Japanese char set (OpenInsight)
At 17 OCT 2001 09:01:28PM Jim Vaughan wrote:
Does the new 32-bit stuff have any support for the Japanese character set?
If so would it support this character set in the menus, forms and data?
At 18 OCT 2001 07:28AM Mike Ruane wrote:
Jim-
We're looking into it- as well as Chinese. One of the problems is that we don't speak Chinese or Japanese and expect trouble installing those versions of Windows.
Mike
At 18 OCT 2001 01:32PM j Vaughan wrote:
What kind of time frame are we looking at?
At 19 OCT 2001 10:47PM Jim Vaughan wrote:
I know it's hard to guess how long something like this might take, but … I need to know. We have a customer in Japan that would like to buy but needs the Japanese char set.
Give me a best case worst case. If you think it can be done it will take from…. to….
Thanks.
At 22 OCT 2001 07:18AM Mike Ruane wrote:
Jim-
I have a new machine I can test it on, and someone who can help me get it installed. I should have some more details by next week.
Mike
At 22 OCT 2001 04:22PM j Vaughan wrote:
You guys are great.
I look forward to hearing how it goes.
At 29 OCT 2001 01:05PM Jim Vaughan wrote:
I just heard from my customer, they are meeting next week.

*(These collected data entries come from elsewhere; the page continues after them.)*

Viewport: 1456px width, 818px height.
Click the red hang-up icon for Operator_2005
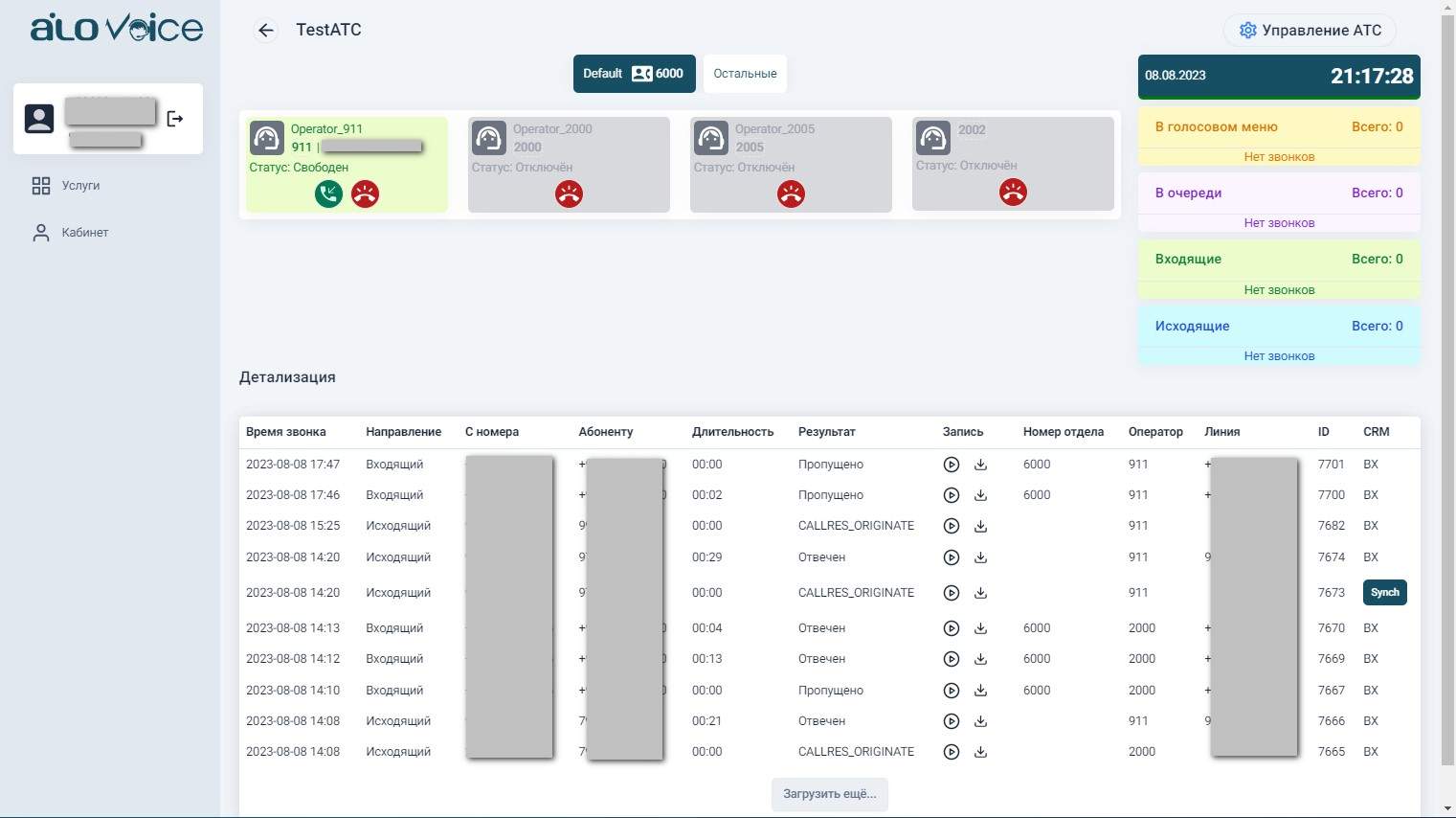pos(791,194)
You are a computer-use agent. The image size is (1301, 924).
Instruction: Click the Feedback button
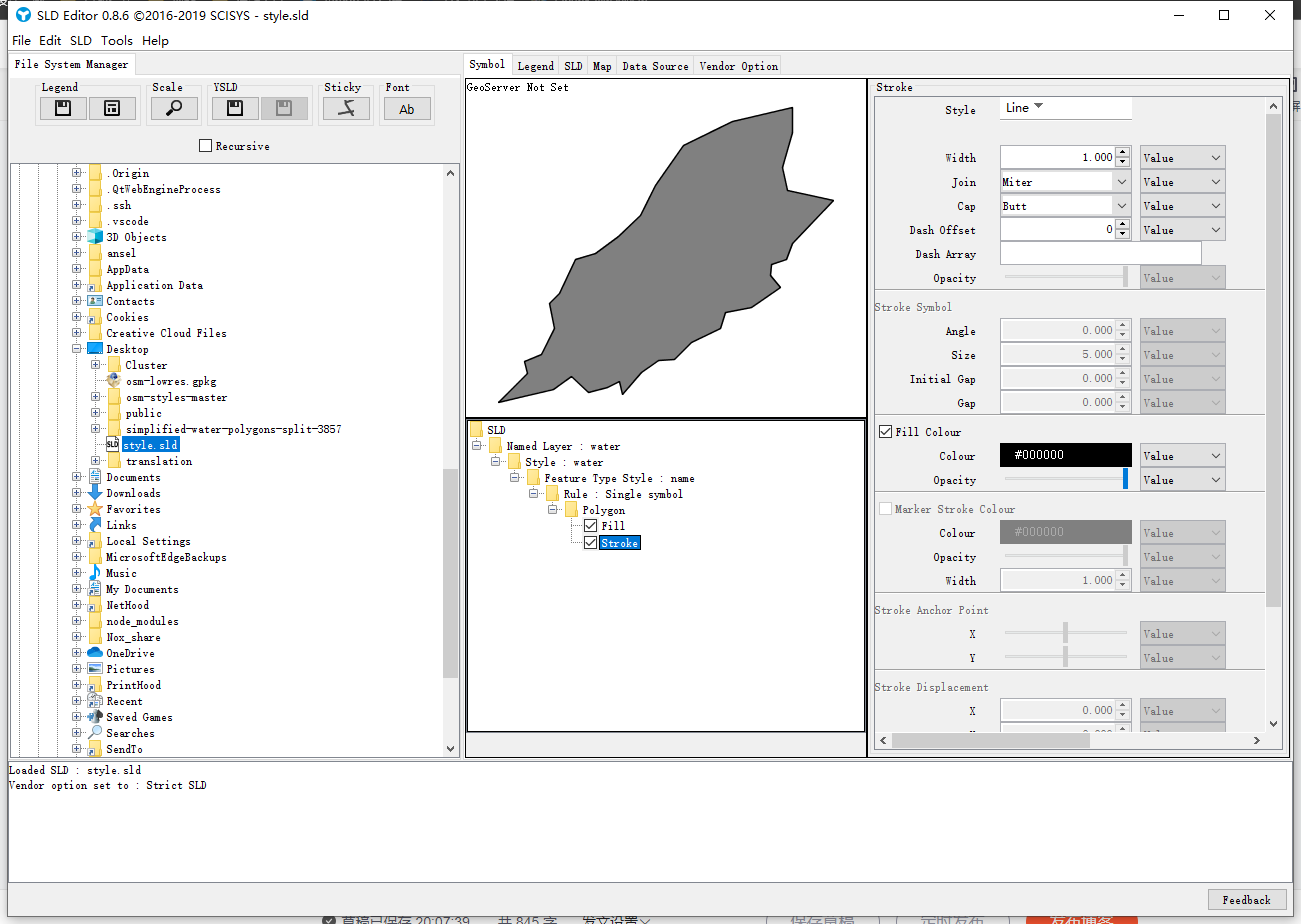pos(1246,899)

Would it possible to know if this is gaoing to be available by then?
At 29 OCT 2001 02:26PM Mike Ruane wrote:
Jim-
We're formatting the machine today.
Mike
At 29 OCT 2001 03:29PM Jim Vaughan wrote:
Great, keep me updated.
At 29 OCT 2001 04:25PM Steve Epstein wrote:
Dear Jim and Mike,
I have asked the same question.
I actually have a Japanese WIN2000 machine from our clients in Japan. Any testing I can do would be appreciated. I have the fonts, et al.
Steve
At 29 OCT 2001 05:24PM Mike Ruane wrote:
Guys-
Thanks-
First blush seems to be a no, as we need Unicode, which would destroy our data since we make heavy use of Ascii 251 to 255 as our system delimiters.
MIke
At 30 OCT 2001 10:27AM Jim Vaughan wrote:
So what does that mean, do you have any other avenues to pursue?
At 30 OCT 2001 06:25PM Oystein Reigem wrote:
That must be the next big project. After the 32-bit version. To rid OI of those troublesome delimiters.
Just trying to make myself popular.
- Oystein -
At 04 NOV 2001 03:57PM j Vaughan wrote:
So this is no, for now? Or no forever?
If it's no for now, when in the future might it be available.
I just need to give my customer an answer, even if it's one they don't like.
At 05 NOV 2001 06:42AM Oystein Reigem wrote:
Mike,
It would be nice if Unicode could be implemented in OpenInsight and kill dead the international-characters-versus-delimiters problem. But there are many questions on the way. I assume you've looked at some of them already.
There are many different Unicode encoding formats. Some of them are fixed-length (1, 2, 3 or 4 bytes per character), some variable (characters with a mix of different lengths).
I believe there are two basic alternatives if one wants to implement a multi-byte character encoding system in a database system like OpenInsight, where special characters or byte values are used to delimit various units of data during storage and computing.
One is to use a fixed-length character encoding format and let the delimiters be multi-byte too. This means among other things that the file system must be rewritten to handle multi-byte characters instead of single-byte characters. I don't expect that can be done overnight.
The other is as much as possible to handle multi-byte encoded text as any other byte sequence, and keep the old single-byte delimiters. But then one must choose an encoding format that avoids collisions with the delimiters. E.g with a 2-byte encoding format, none of the 2 bytes must ever be in the range 250-255.
But is the latter possible? Is there a Unicode encoding format (e.g one that can be used for Japanese) where no byte is in the range 250-255? I believe no.
But there are formats where certain other byte values never occur. E.g, the UTF-8 2-, 3- and 4-byte encodings always have byte values with the highest bit set to 1 (to distingush them from the single-byte UTF-8 encoding, which is plain old 7-bit ASCII). So perhaps by using that old trick with the bi-directional CHARMAP it's possible after all? E.g, shunt 250-255 down by 128.
Next question is how comparisons and sorting can be done on multi-byte data.
- Oystein -
PS. I don't know that much about Unicode.
But I have colleagues who know a bit more.
And there's the Unicode website .